Este año me hace más falta de lo habitual largarme (a mi sillón, con un cenicero y un trago), ya que últimamente me noto cosificado. Ojo, que eso de sentirse cosificadas no es sólo una desgracia de chicas; a mí el calor me cosifica muchísimo, me reduce al cuerpo y nada más, con la vergüenza que da arrastrarlo de aquí para allá. Y si el calor cosifica, la vejez más aún. En los viejos todo es cuerpo, todo el mundo se interesa únicamente por su cuerpo, que si la tensión, que si los triglicéridos, que si el colesterol, que si ese lunar que tienes junto a la ceja, que si te veo bastante bien para tu edad… Mi doctora, que es la mejor doctora del mundo, me vigila y escruta el cuerpo como si fuese una tacita de la dinastía Ming, muy quebradiza, y sólo cuando se convence de que no voy a reventar en mil pedazos por el momento, repara en mis posibles dotes intelectuales.

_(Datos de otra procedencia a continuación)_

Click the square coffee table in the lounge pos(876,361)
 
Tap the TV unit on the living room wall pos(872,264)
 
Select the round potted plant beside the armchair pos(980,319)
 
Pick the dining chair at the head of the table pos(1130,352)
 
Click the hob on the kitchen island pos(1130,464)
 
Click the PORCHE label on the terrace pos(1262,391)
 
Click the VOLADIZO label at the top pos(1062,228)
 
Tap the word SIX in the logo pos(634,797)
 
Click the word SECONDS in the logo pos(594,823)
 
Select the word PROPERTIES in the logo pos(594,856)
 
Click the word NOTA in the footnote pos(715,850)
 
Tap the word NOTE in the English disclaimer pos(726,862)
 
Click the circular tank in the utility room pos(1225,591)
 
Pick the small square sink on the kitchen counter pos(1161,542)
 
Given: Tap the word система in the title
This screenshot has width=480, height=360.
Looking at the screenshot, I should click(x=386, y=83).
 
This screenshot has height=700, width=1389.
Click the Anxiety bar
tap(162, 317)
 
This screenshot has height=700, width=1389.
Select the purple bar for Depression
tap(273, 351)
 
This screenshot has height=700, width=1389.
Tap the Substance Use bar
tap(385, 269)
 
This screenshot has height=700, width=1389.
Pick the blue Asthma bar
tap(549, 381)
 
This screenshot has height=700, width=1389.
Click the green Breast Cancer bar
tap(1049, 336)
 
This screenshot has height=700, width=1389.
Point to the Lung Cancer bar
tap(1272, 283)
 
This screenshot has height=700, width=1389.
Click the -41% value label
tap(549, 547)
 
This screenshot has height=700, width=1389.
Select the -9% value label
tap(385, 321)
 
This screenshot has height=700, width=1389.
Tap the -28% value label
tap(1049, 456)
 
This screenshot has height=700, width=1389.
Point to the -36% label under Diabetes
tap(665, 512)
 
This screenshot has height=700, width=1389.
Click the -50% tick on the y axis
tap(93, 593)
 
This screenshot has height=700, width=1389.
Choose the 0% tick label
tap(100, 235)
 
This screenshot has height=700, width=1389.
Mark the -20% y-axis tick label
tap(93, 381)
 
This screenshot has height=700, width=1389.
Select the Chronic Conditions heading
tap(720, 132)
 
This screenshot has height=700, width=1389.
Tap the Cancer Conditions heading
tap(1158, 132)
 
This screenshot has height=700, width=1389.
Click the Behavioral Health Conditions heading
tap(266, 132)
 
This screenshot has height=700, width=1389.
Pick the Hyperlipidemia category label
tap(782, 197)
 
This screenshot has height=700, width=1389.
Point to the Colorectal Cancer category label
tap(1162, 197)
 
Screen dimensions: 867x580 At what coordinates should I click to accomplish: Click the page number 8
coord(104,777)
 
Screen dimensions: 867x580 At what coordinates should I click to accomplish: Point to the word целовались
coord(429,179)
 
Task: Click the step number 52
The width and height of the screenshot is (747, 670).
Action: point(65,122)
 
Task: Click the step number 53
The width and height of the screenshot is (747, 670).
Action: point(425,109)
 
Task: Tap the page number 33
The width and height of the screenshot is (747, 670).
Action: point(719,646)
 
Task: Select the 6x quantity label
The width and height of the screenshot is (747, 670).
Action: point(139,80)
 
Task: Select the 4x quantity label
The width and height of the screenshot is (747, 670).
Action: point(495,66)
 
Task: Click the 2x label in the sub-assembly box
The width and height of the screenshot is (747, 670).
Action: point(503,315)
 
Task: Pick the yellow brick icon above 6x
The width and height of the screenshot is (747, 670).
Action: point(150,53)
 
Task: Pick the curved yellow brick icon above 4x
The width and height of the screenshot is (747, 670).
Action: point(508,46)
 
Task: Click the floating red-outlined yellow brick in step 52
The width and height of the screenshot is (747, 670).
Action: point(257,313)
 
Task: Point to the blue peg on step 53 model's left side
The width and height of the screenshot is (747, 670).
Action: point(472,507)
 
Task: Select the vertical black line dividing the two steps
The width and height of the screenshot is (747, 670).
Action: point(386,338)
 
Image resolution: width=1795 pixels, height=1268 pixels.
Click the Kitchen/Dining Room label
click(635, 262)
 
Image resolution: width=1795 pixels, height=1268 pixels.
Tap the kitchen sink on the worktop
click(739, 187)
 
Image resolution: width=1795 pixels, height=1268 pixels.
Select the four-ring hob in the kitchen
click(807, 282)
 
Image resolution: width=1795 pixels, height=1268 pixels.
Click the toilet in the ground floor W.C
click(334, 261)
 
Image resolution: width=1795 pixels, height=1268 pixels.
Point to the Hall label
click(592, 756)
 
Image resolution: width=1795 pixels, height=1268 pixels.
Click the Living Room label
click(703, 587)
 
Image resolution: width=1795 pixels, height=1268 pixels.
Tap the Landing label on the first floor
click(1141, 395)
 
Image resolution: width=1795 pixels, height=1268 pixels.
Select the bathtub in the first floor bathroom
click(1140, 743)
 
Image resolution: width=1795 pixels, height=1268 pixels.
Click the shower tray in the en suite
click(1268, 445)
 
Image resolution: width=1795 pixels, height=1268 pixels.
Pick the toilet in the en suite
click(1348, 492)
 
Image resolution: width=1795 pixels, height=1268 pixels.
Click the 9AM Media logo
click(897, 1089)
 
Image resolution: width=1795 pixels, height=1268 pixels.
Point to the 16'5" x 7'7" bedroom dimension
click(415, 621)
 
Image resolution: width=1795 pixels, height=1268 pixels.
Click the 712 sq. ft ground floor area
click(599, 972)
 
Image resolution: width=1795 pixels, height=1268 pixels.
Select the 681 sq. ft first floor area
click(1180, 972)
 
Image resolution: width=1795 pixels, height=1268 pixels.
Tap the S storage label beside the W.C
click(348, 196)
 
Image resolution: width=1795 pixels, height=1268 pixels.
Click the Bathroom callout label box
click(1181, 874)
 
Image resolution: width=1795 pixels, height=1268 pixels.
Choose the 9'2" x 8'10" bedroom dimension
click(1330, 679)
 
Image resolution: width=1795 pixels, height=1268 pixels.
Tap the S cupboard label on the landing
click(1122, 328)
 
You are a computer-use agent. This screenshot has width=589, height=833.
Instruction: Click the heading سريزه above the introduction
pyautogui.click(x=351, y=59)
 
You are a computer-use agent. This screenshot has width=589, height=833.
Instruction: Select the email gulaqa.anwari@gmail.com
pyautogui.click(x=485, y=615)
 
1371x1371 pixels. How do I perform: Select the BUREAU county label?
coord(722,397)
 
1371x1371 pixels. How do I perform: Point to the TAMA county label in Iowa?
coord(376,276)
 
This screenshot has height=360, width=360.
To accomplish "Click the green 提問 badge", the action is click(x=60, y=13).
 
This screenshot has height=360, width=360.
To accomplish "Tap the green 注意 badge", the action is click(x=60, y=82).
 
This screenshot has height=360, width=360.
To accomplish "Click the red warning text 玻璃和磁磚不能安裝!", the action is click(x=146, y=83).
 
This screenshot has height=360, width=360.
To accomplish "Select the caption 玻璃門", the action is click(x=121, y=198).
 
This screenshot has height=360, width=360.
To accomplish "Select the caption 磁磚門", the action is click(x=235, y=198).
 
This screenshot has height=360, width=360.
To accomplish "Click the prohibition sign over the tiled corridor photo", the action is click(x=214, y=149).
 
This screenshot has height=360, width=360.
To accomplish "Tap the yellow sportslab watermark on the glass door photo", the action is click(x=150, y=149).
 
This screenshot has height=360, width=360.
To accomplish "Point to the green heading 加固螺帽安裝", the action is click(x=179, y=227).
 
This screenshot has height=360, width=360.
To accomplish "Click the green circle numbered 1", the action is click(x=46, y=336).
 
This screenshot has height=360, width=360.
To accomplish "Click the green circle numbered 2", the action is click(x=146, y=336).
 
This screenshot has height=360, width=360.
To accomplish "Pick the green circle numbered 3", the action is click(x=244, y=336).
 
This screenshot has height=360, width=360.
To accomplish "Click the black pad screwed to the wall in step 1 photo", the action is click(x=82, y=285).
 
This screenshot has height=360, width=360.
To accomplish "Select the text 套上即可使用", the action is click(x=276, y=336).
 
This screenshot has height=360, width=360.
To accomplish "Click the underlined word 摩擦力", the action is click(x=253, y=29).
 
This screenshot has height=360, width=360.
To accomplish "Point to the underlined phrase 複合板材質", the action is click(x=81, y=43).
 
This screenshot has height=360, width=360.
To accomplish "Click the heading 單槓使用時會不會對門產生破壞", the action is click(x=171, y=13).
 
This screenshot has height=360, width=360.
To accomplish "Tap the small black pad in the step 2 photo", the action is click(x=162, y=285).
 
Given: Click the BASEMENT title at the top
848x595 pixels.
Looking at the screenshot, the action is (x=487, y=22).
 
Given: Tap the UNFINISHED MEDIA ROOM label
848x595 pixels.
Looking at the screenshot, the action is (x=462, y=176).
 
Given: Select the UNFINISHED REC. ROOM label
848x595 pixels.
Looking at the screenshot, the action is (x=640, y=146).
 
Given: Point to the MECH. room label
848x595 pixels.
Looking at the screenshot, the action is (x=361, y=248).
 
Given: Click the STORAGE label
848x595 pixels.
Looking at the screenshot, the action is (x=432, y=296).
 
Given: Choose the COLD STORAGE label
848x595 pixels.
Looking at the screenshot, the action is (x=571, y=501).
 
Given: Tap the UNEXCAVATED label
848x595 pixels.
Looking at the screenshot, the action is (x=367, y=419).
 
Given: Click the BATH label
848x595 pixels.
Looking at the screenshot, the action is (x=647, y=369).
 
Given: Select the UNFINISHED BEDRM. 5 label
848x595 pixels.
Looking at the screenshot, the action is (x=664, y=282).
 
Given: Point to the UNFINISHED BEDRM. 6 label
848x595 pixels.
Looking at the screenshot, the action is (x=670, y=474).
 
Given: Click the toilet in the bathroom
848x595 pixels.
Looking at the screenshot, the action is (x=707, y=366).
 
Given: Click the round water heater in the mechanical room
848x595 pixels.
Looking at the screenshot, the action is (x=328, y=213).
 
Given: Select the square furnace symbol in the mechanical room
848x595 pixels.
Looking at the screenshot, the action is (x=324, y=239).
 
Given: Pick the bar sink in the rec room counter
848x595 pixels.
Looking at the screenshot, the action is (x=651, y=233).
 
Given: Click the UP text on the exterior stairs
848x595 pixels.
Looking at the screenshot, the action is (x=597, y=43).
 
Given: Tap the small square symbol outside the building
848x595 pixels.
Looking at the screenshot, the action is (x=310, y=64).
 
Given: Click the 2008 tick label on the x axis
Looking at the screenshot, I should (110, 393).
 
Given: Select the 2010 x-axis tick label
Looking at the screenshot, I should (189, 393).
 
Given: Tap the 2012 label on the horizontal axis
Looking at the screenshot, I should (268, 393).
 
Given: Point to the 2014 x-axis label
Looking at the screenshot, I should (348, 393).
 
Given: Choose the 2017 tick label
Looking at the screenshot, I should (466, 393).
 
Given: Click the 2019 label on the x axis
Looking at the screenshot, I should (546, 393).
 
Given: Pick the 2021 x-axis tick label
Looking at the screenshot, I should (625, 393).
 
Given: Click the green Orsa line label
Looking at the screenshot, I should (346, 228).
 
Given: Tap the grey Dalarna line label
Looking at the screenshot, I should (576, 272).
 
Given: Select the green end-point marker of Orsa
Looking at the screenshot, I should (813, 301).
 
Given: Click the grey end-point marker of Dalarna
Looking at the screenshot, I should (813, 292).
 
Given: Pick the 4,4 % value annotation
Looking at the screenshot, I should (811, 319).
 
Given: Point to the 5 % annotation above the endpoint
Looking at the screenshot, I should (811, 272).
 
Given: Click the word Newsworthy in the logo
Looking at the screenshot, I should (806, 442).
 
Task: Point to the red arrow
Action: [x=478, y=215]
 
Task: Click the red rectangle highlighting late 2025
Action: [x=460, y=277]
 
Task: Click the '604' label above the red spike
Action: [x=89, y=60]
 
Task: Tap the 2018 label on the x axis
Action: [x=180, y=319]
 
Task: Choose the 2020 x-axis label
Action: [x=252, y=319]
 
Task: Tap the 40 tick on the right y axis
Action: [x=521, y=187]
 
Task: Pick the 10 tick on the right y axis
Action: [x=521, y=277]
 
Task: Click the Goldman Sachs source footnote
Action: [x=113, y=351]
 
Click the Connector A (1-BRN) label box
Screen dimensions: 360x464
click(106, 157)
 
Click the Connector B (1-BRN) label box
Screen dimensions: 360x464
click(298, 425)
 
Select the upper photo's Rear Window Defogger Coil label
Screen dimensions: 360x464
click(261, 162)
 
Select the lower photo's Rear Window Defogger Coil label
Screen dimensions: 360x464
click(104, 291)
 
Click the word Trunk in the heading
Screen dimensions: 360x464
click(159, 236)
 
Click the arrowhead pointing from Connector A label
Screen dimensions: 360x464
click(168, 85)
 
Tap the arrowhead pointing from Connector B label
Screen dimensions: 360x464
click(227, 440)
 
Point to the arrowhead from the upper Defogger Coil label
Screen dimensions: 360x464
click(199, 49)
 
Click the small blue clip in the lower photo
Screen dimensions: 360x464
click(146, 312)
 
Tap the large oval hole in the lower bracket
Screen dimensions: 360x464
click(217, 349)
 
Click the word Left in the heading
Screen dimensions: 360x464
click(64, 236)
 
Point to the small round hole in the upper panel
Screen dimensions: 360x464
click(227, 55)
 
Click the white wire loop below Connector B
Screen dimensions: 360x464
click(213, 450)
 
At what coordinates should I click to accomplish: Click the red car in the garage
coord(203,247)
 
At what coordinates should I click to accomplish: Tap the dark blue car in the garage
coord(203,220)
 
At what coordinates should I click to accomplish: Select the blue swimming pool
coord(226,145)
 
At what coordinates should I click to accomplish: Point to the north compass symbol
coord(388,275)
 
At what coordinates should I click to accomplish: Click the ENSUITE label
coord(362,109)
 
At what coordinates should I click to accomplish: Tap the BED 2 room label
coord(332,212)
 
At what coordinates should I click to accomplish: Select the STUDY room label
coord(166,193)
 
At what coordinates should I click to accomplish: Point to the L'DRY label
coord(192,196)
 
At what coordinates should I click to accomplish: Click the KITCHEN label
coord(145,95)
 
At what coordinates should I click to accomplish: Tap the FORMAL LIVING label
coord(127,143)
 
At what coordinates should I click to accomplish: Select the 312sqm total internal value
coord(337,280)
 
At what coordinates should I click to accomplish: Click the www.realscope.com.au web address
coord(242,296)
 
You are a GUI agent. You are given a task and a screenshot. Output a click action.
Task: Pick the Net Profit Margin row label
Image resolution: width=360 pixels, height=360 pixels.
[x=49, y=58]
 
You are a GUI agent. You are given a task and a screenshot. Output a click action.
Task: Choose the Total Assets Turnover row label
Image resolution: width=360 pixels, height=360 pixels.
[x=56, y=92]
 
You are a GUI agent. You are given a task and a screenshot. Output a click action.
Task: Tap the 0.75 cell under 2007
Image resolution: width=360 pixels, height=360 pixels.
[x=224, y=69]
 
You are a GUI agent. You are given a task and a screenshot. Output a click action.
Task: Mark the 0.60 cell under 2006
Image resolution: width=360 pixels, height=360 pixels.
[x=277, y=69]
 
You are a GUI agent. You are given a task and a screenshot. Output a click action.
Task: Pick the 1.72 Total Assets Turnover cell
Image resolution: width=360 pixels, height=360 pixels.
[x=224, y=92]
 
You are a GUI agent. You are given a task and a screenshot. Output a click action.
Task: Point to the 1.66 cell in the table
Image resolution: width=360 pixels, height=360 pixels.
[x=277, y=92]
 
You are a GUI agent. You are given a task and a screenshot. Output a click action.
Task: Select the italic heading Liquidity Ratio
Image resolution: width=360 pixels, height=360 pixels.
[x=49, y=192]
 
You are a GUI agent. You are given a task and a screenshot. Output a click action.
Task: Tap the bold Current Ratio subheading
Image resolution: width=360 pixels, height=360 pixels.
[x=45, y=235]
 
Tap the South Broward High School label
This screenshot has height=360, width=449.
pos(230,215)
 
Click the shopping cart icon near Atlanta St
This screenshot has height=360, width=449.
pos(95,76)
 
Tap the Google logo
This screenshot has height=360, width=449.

No me cosifiquen tanto, dan ganas de decir. Pero sería una grosería, porque cualquier anciano sabe perfectamente, mucho mejor que una chica, que lo único interesante que le queda es el cuerpo, ahí resistiendo contra todo pronóstico. No tengo quejas del mío, pero cuando se convierte en lo único importante, necesito vacaciones. ¿Para descosificarme? No, eso es imposible. Para cosificarme yo mismo, por voluntad propia, sin intromisiones ajenas, sin observadores indeseados. Para dejar el cuerpo (la cosa) en un lugar fresco y cómodo, como si fuera una vasija de porcelana. Hasta luego, si Dios quiere.